# WHAT IS NEEDED:
From the listing below, retype exactly the line holding "You are a GUI", the line holding "The width and", and the lines between them; skip everything else.

# DATA EXTRACT:
::::

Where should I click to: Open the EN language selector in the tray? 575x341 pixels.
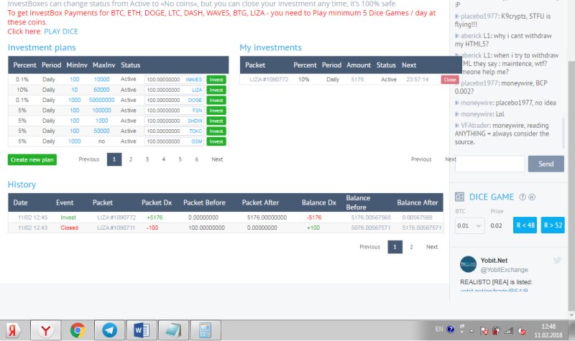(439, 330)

::::

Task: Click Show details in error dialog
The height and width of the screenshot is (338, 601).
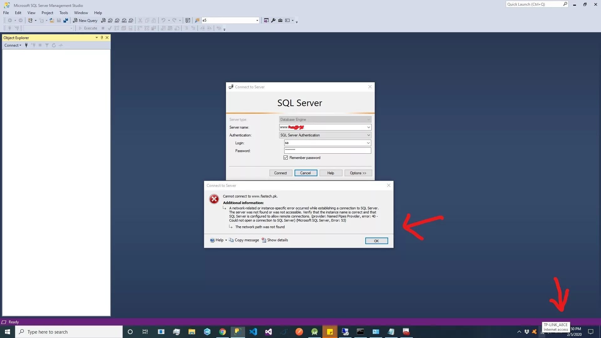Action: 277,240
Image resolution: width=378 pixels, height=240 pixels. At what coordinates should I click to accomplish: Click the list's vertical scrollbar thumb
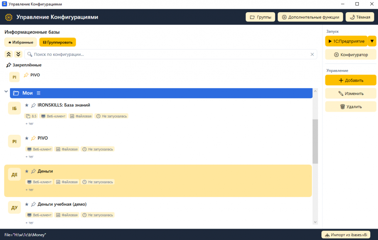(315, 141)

::::

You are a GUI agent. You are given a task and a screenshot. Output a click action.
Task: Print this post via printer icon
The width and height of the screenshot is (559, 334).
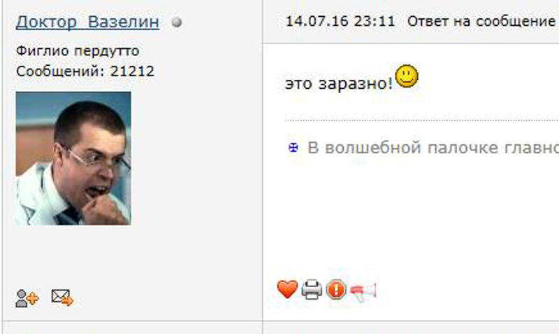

::::

# WORKED SOLUTION:
You are a GUI agent. You are given a task and a screenshot. Output a click action.
Task: Print this post via printer icon
The width and height of the screenshot is (559, 334).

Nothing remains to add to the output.